Thursday, March 20, 2008

Leaders or followers?


Leadership is a difficult activity: You have to work out what the reality of the environment is; try to predict what will happen over the coming period; decide what possibilities exist or what latitude for action exists; work out where you want to take the company, organisation or country; articulate the same in a way that everyone understands and can buy into; decide the appropriate time scale; methods and so on.

It's a difficult job even in the best of times. However when the environment starts to change or become volatile leading gets really tough. Things are made considerably harder when leaders find it difficult to separate reality from perception. Harder still when emotions start to alter our view of reality.

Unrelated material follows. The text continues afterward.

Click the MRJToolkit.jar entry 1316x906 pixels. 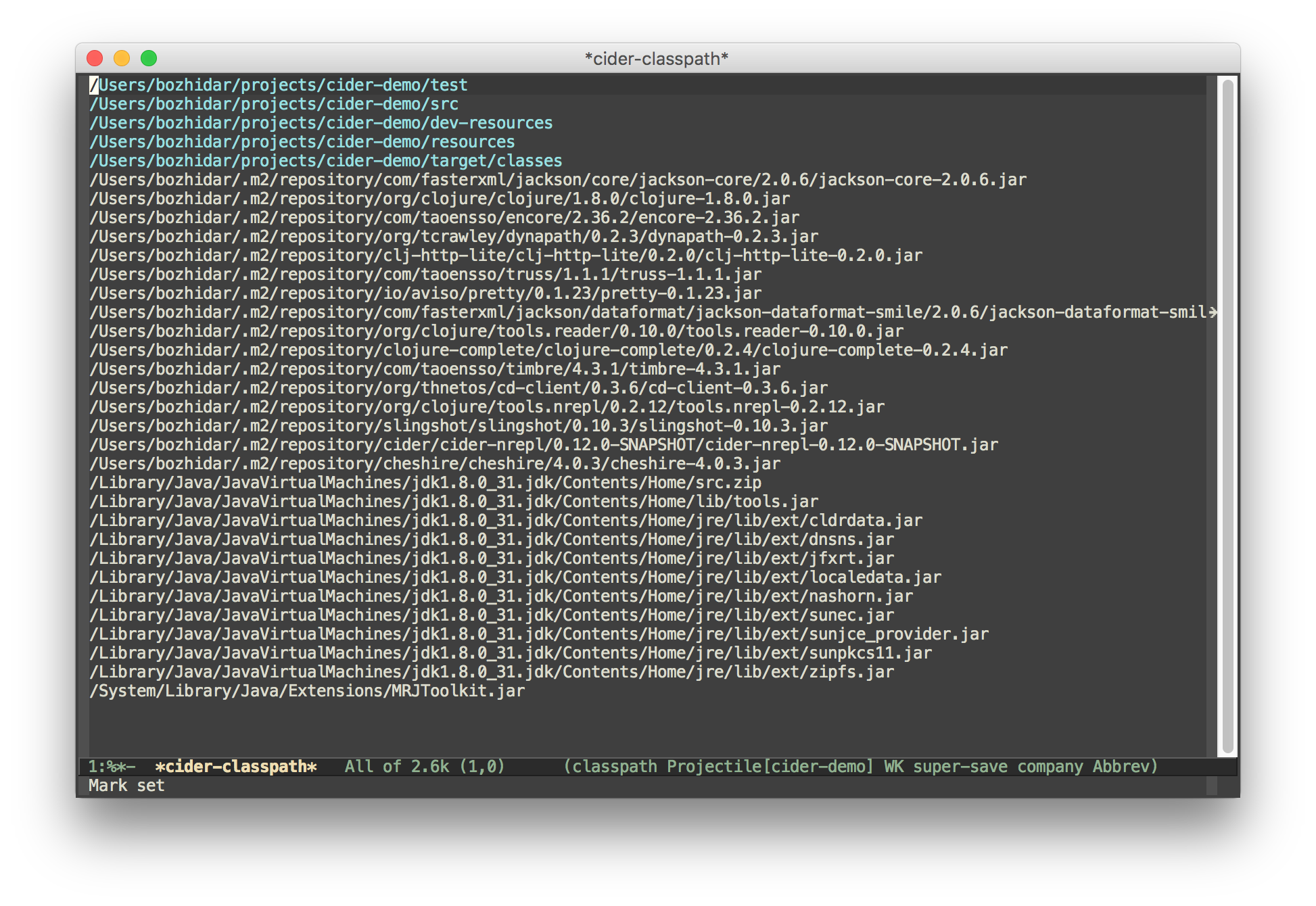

The research (press release here) I referred to in the last blog has showed that whilst just about all leaders say that they make decisions based on the data, 4 out of every 5 leaders recognise that these decisions , especially in uncertain situations, usually have a heavy emotional basis.

My question is how do leaders learn to make decisions in difficult and uncertain situations?
The answer appears to be not through any formal process. One leader told me:

"A university education is a good start and an MBA helps however it never prepares you for dealing with uncertainty. In fact it makes things worse.You tend to leave thinking that the answers are in the data. In hard times all the data in the world won't help you a jot. It's how you see things and how you fool yourself, and we all do, that counts. Their way of thinking is great for stable times but if you follow their guidance when things are less stable you are going to end up in a lot of trouble."
Another leader stated:

"It is important that people believe I know what I am doing. I have to admit that like many people, when things are foggy you can't in all honesty say I do know what I am doing. I think we all just trust to luck a bit and cast about and see what others are doing. I know it's not satisfactory but what can you do when things are changing so fast?"
.

"What I have learned since taking control of the service is that all the research and models you get fed in training and from college are historical. Not one of them tells you what to do when things have changed or when they are changing. New situations need new thinking, not old research and education. I would place the ability to make good decisions in the face of ambiguity and to be able to think new thoughts in new situations as the number one leadership attributes these days, not the degree someone has." Reported a CEO

Agile Leadership is the ability to be able to lead well in difficult and ambiguous situations, the very circumstances others are clueless in. There is precious little formal preparation for leadership in uncertain times anywhere in the world, which is why leaders are increasingly looking to each others for answers. We run Agile Leadership programs and modules (PDF version)designed to fit in with existing leadership training or as stand alone packages, that develop these attributes. The growing popularity of these events is testimony to the need for something different in formal education and training. I am not saying what is going on now is wrong. It is useful and has it's place. It just doesn't equip people for difficult times, dealing with uncertainty and rapid change where they need to solve problems, make good decisions and lead when everyone else is sat around wondering what to do next; just waiting to see what everyone else is doing (just like the current economic situation where rumour and volatility are rampant). That is being a follower not a leader.